'''

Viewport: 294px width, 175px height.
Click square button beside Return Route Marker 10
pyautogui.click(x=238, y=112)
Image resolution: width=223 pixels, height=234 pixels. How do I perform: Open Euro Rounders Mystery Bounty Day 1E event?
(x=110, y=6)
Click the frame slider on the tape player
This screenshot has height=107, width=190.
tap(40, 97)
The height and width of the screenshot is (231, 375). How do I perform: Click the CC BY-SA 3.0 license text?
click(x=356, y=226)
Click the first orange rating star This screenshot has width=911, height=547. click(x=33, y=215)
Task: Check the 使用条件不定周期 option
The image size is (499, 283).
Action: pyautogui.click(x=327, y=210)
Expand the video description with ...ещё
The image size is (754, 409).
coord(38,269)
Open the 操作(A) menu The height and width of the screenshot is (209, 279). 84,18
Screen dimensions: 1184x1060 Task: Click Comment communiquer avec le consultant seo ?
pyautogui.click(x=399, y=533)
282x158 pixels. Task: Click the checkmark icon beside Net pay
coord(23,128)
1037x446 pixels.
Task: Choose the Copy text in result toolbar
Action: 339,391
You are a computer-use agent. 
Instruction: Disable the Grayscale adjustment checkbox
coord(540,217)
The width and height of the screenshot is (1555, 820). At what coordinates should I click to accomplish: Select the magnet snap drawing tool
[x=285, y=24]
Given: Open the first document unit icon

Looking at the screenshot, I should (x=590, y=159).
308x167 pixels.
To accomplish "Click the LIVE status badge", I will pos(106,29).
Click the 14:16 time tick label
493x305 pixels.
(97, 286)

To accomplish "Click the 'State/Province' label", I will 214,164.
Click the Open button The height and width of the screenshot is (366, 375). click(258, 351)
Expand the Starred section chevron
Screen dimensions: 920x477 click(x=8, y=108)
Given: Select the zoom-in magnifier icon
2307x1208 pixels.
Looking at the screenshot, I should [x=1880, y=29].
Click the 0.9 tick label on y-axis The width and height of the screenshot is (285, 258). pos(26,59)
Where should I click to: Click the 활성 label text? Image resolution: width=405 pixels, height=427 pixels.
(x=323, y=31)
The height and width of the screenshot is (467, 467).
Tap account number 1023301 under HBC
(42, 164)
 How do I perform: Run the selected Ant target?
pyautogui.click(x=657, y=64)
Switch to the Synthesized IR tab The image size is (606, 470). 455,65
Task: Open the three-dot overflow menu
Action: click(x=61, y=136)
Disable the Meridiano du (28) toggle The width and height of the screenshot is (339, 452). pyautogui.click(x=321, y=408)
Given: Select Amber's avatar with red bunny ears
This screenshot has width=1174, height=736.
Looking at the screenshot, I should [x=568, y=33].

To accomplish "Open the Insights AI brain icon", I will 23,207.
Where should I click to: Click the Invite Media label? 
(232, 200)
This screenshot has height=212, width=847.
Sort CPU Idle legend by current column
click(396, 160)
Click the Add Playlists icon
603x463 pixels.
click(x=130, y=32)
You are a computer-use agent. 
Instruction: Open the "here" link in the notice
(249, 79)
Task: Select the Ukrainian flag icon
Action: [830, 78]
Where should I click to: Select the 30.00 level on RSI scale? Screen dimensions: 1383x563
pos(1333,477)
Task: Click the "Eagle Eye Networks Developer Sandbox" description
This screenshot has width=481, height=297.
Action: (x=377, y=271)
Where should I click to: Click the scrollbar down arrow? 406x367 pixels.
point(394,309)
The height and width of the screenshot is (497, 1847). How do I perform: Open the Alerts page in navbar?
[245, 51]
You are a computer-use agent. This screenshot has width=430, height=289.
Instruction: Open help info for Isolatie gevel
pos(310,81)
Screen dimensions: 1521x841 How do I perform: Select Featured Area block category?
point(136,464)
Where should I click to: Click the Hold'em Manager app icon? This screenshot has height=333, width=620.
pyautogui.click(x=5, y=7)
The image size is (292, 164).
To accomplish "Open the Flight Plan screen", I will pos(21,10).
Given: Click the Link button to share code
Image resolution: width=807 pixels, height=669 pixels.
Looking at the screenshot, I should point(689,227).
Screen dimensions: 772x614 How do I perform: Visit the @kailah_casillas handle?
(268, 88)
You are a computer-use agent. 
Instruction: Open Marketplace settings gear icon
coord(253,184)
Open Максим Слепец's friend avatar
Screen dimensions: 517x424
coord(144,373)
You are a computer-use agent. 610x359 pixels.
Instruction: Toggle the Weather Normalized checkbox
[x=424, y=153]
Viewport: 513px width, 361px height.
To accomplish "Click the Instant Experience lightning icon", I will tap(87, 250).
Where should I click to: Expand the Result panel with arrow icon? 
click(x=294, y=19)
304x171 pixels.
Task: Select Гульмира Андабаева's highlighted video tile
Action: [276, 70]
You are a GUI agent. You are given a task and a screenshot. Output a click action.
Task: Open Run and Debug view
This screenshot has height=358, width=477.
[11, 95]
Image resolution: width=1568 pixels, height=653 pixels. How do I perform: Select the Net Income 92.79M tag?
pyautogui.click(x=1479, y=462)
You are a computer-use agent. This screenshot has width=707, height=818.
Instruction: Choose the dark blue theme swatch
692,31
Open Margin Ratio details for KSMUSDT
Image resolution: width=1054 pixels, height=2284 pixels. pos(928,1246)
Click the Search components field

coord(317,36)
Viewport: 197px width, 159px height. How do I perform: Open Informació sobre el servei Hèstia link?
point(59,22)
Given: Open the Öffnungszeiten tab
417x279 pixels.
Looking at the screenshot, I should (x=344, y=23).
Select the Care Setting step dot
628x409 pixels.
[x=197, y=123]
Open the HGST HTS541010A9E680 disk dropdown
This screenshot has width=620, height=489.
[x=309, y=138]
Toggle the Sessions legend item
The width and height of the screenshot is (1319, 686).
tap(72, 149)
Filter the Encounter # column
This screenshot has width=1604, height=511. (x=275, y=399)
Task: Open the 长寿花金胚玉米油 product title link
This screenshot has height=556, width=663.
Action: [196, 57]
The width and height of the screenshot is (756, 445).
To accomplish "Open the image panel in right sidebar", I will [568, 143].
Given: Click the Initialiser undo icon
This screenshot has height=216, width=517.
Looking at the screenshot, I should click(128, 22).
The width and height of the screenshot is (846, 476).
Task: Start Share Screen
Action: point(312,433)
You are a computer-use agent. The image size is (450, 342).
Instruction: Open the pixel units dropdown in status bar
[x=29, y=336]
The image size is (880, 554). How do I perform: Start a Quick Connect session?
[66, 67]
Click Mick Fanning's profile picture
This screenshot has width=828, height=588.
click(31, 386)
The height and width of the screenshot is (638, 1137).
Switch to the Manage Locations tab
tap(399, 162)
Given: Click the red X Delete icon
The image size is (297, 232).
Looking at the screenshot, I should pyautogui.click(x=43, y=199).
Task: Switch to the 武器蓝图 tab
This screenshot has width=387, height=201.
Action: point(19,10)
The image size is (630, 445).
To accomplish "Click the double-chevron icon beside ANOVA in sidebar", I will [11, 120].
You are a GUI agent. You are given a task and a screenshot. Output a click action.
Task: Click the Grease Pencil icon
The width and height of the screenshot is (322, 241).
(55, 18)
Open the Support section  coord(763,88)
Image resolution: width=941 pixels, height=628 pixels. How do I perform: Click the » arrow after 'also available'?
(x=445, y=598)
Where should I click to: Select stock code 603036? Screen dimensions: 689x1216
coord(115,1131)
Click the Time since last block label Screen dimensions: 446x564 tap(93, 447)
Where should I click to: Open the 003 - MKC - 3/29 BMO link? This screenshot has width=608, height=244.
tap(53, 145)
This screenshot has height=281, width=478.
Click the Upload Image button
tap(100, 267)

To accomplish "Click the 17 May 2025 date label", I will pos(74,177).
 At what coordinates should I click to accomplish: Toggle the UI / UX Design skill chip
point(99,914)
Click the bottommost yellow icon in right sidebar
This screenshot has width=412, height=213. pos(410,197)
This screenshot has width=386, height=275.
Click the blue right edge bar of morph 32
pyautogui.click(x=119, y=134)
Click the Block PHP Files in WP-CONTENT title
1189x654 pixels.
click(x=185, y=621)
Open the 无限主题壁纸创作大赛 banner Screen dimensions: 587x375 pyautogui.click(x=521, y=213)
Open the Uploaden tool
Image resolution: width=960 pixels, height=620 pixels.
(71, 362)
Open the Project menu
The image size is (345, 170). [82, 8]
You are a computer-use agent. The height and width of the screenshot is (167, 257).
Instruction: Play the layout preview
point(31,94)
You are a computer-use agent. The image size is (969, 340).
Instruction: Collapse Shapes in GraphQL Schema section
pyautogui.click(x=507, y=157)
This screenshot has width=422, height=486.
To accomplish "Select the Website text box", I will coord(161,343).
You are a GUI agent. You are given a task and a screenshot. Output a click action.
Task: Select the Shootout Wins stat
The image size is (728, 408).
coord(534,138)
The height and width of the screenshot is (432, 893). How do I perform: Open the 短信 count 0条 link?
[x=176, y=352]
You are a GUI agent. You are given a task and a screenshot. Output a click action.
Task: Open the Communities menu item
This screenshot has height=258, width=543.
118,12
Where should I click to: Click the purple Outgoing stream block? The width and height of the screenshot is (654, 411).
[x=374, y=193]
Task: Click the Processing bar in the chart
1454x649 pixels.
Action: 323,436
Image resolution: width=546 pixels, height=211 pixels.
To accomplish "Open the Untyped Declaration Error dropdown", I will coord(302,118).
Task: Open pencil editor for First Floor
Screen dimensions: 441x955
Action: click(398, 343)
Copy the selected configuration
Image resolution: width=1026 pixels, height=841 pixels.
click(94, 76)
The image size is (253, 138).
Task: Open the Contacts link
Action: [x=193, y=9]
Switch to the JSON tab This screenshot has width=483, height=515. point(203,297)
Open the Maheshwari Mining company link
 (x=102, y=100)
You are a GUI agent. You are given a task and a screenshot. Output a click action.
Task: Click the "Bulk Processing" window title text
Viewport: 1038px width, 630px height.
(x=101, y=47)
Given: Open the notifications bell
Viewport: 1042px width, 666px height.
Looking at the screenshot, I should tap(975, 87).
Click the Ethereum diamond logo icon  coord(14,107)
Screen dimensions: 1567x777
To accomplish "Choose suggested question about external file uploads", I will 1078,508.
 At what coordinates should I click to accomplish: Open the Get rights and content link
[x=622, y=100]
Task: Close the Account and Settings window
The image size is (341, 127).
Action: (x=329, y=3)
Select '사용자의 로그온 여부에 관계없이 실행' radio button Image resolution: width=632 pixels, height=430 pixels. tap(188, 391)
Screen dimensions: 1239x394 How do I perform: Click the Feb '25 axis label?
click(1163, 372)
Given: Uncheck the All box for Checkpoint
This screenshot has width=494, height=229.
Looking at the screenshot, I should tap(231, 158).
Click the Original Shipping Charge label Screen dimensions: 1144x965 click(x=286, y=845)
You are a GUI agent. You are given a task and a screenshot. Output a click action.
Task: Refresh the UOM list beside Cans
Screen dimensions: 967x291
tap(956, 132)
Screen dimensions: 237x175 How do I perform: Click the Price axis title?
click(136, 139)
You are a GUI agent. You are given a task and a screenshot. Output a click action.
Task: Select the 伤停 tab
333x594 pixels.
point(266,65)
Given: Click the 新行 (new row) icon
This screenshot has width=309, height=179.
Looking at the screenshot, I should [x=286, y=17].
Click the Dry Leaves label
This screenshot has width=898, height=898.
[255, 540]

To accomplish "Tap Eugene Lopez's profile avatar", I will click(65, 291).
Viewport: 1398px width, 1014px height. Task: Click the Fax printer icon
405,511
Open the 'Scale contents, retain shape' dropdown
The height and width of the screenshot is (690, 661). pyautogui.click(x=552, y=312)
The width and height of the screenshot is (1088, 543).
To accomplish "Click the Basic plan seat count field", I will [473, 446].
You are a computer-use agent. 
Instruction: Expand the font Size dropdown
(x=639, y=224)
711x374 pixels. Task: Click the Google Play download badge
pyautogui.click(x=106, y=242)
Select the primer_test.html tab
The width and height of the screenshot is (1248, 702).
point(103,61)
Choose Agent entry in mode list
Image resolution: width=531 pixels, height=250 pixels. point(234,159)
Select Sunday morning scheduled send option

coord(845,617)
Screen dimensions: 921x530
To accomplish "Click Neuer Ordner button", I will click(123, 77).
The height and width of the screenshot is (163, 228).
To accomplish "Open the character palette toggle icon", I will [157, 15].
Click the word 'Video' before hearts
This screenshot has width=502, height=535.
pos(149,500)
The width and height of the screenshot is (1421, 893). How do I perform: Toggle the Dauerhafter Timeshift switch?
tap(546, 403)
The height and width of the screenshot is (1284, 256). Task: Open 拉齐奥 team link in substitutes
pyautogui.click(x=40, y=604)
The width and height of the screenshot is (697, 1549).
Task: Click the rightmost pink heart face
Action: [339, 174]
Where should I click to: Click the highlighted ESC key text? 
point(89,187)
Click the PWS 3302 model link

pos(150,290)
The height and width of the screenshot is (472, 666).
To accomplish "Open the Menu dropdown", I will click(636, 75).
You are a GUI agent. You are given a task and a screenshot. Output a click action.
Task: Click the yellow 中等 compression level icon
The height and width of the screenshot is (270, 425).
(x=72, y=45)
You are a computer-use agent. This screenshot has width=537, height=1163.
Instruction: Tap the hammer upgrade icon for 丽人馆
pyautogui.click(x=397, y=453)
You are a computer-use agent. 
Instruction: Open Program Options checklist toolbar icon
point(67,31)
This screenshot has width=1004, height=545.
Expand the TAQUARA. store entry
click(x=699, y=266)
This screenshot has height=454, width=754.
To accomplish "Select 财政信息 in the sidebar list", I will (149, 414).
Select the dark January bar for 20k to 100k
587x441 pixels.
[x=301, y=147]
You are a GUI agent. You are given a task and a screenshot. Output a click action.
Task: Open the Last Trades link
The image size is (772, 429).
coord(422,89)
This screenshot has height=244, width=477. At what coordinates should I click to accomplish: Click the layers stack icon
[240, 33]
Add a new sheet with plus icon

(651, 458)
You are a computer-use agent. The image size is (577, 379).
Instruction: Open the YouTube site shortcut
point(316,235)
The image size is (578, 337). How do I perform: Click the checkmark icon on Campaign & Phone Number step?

'''

### [Work required]
For this exercise, copy every line of the data that holds "avatar".

### [Worked solution]
Given: Select Amber's avatar with red bunny ears
Open Максим Слепец's friend avatar
To accomplish "Tap Eugene Lopez's profile avatar", I will click(65, 291).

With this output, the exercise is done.